Re: [PATCH v7 2/2] clocksource: add J-Core timer/clocksource driver
From: Rich Felker
Date: Sun Oct 02 2016 - 00:00:27 EST
On Sat, Oct 01, 2016 at 08:00:49PM -0400, Rich Felker wrote:
> > > > > > - During the whole sequence, hrtimer expiration times are being set to
> > > > > > exact jiffies (@ 100 Hz), whereas before it they're quite arbitrary.
> > > > >
> > > > > When a CPU goes into NOHZ idle and the next (timer/hrtimer) is farther out
> > > > > than the next tick, then tick_sched_timer is set to this next event which
> > > > > can be far out. So that's expected.
> > > > >
> > > > > > - The CLOCK_MONOTONIC hrtimer times do not match up with the
> > > > > > timestamps; they're off by about 0.087s. I assume this is just
> > > > > > sched_clock vs clocksource time and not a big deal.
> > > > >
> > > > > Yes. You can tell the tracer to use clock monotonic so then they should match.
> > > > >
> > > > > > - The rcu_sched process is sleeping with timeout=1. This seems
> > > > > > odd/excessive.
> > > > >
> > > > > Why is that odd? That's one tick, i.e. 10ms in your case. And that's not
> > > > > the problem at all. The problem is your timer not firing, but the cpu is
> > > > > obviously either getting out of idle and then moves the tick ahead for some
> > > > > unknown reason.
> > > >
> > > > And a one-jiffy timeout is in fact expected behavior when HZ=100.
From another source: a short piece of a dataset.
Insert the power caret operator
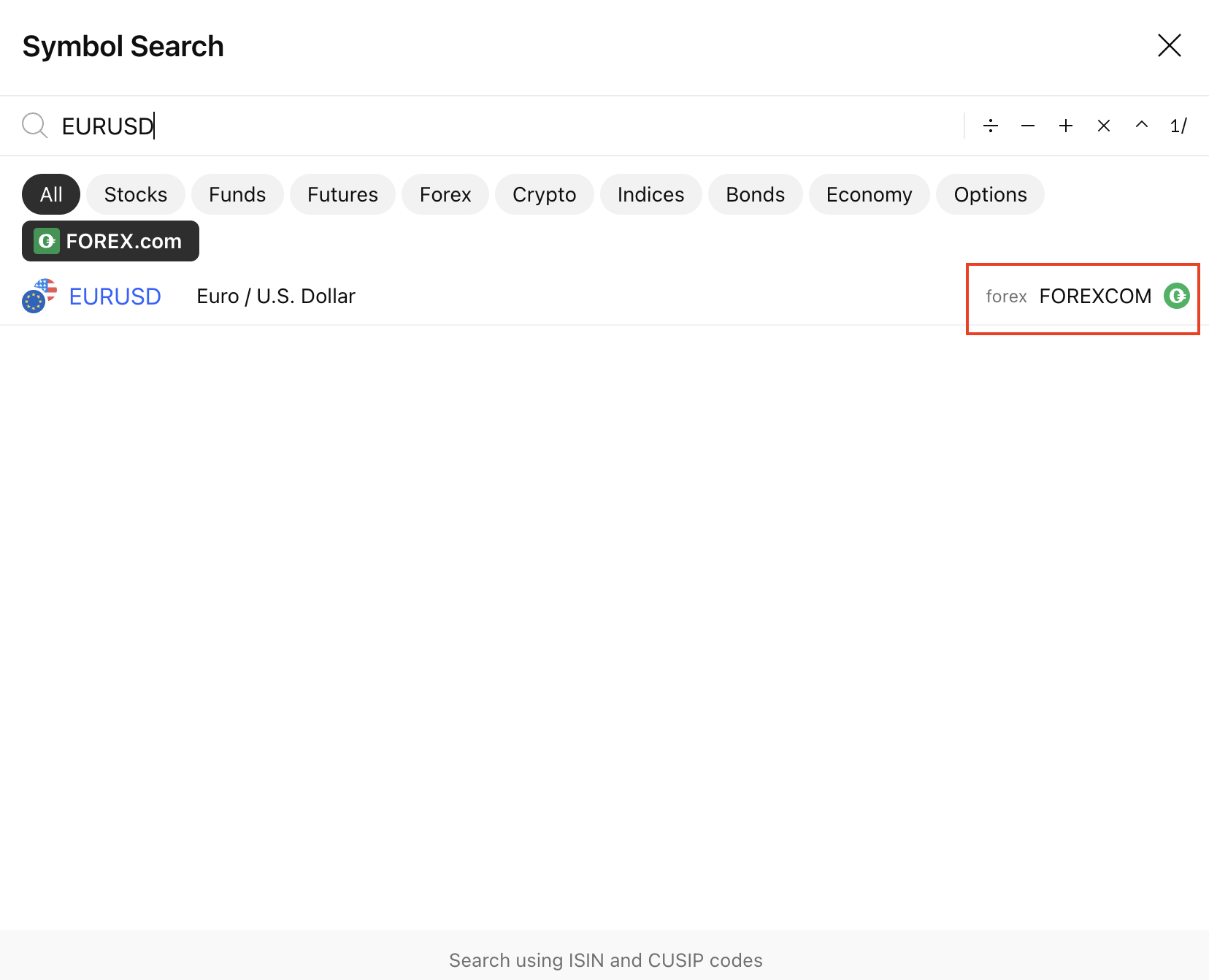Screen dimensions: 1209x980 1142,126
> > > > You have to be running HZ=250 or better to have two-jiffy timeouts,
> > > > and HZ=500 or better for three-jiffy timeouts.
> > >
> > > One possible theory I'm looking at is that the two cpus are both
> > > waking up (leaving cpu_idle_poll or cpuidle_idle_call) every jiffy
> > > with sufficient consistency that every time the rcu_gp_fqs_check_wake
> > > loop wakes up in rcu_gp_kthread, the other cpu is in cpu_idle_loop but
> > > outside the rcu_idle_enter/rcu_idle_exit range. Would this block
> > > forward process? I added an LED indicator in rcu_gp_fqs_check_wake
> > > that shows the low 2 bits of rnp->qsmask every time it's called, and
> > > under normal operation the LEDs just flash on momentarily or just one
> > > stays on for a few seconds then goes off. During a stall both are
> > > stuck on. I'm still trying to make sense of the code but my impression
> > > so far is that, on a 2-cpu machine, this is a leaf node and the 2 bits
> > > correspond directly to cpus; is that right? If so I'm a bit confused
> > > because I don't see how forward progress could ever happen if the cpu
> > > on which rcu_gp_kthread is blocking forward progress of
> > > rcu_gp_kthread.
> >
> > No. If the CPUs are entering and leaving idle, and if your timers
> > were waking up rcu_sched every few jiffies like it asks, then the
> > repeated idle entry/exit events would be noticed, courtesy of the atomic
> > increments of ->dynticks and the rcu_sched kthread's snapshotting and
> > checking of this value.
>
> I don't see how rcu_sched could notice the changes if it's stuck in
> the wait loop I think it's stuck in. There is no check of ->dynticks
> in rcu_gp_fqs_check_wake. Just in case checking *gfp & RCU_GP_FLAG_FQS
> accomplishes this, I updated my LED hacks to clear the LEDs in that
> exit path (and killed the other place that could turn them back on
> from cpu_idle_loop) but I still get 2 LEDs on for 21s followed by a
> stall message.
>
> > Even if the CPUs were always non-idle on every
> > time force_quiescent_state() is invoked, give or take the possibility
> > of counter wrap -- but even on a 32-bit system, that takes awhile.
>
> Perhaps force_quiescent_state is not getting invoked? Does that sound
> plausible, and if so, how should I go about debugging it? I see it is
> called from the stall reporting code, so that's presumably what's
> breaking the stalls.
I can confirm that force_quiescent_state is not being called at all
except from the stall handler. Where is it supposed to be called from?
I can't find any code paths to it except the stall handler and
__call_rcu_core, but the latter seems to only be called when adding
new rcu callbacks, not as a response to a stalled rcu_sched thread.
Maybe I'm missing something but this seems like incorrect logic in the
rcu subsystem.
Rich